Announced in September 2025, the collaboration paired insitro’s computational and AI/ML expertise with Lilly’s proprietary preclinical dataset of in vitro and in vivo measurements from a wide array of compounds with established ADMET (Absorption, Distribution, Metabolism, Excretion, and Toxicity) properties, derived from decades of Lilly drug discovery, and representing a world-class dataset in quality, consistency and scale. This collaboration demonstrates the power of insitro’s platform by combining insitro’s AI and ML expertise with Lilly’s data to unlock and advance small molecule development.
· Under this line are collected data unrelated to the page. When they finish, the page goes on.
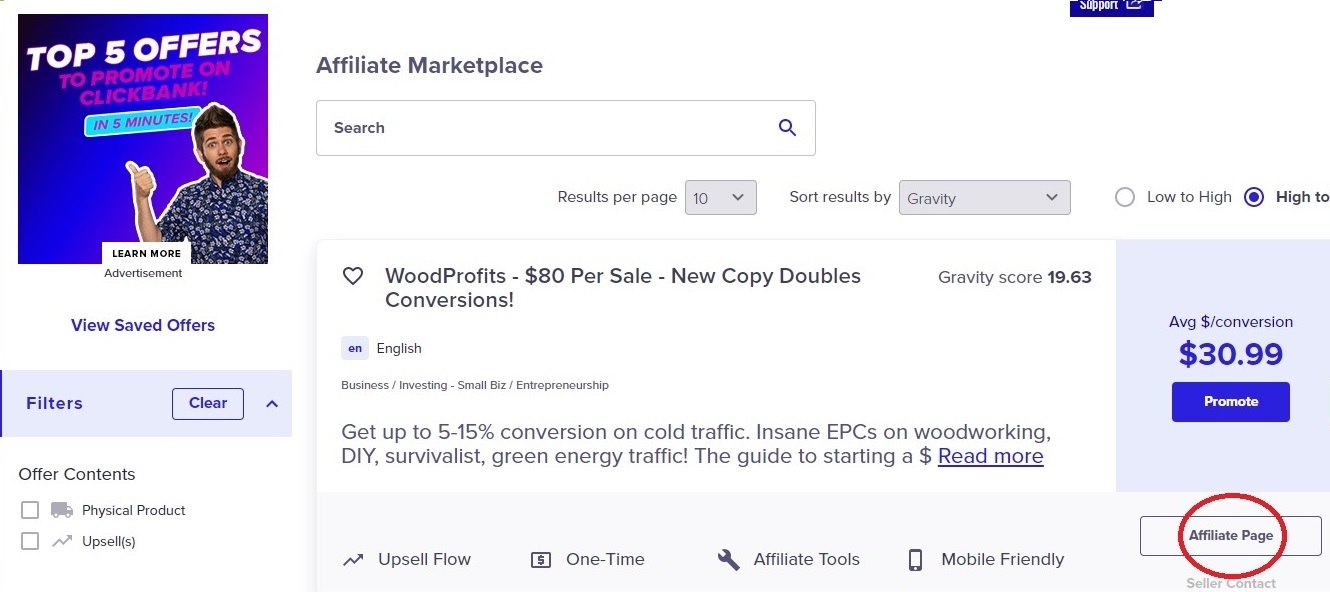
Task: Click the en language badge
Action: pos(354,348)
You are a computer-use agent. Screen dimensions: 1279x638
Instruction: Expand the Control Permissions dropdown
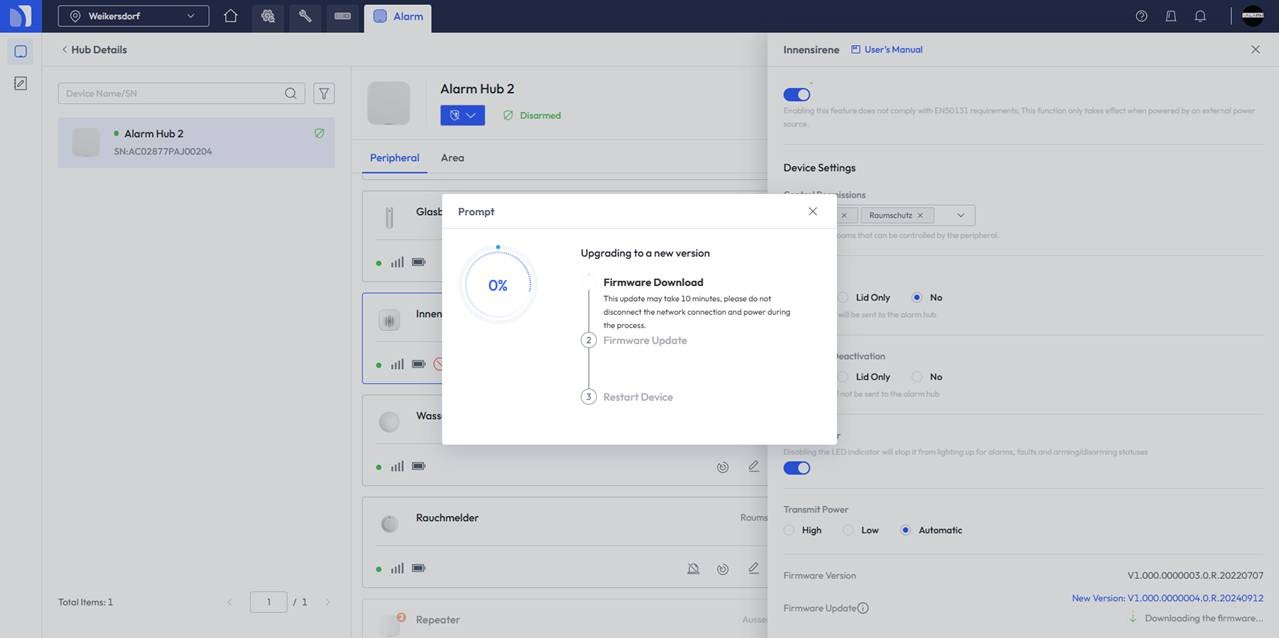coord(960,215)
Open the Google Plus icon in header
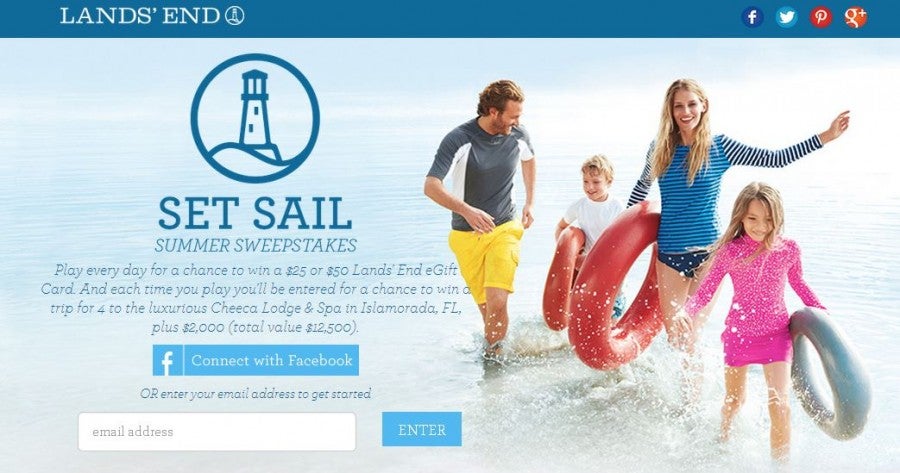The width and height of the screenshot is (900, 473). (x=855, y=17)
“Nine in 10 programs that enter the clinic fail, most often when we first test for efficacy. That happens when the mechanism did not drive the disease, but also when the molecule never reaches the tissue at the right concentration for the right duration,” said Daphne Koller, Ph.D., founder and CEO of insitro. “The question of a molecule’s in vivobehavior has been an empirical question, answered experimentally, slowly, one compound at a time. These models make it a computational question first.”
The downstream implications extend to patients. Most small molecule candidates fail, often for pharmacokinetic or safety reasons that surface late, after significant time and capital have been committed. Better prediction at the design stage may mean that fewer candidates advance on flawed structures, promising molecules reach the clinic on shorter timelines, and program development becomes more tractable. Improved in silicoprediction also supports reduced reliance on animal studies, which aligns with the goals in FDA’s April 2025 Roadmap to Reducing Animal Testing in Preclinical Safety Studies and its March 2026 draft guidance on new approach methodologies.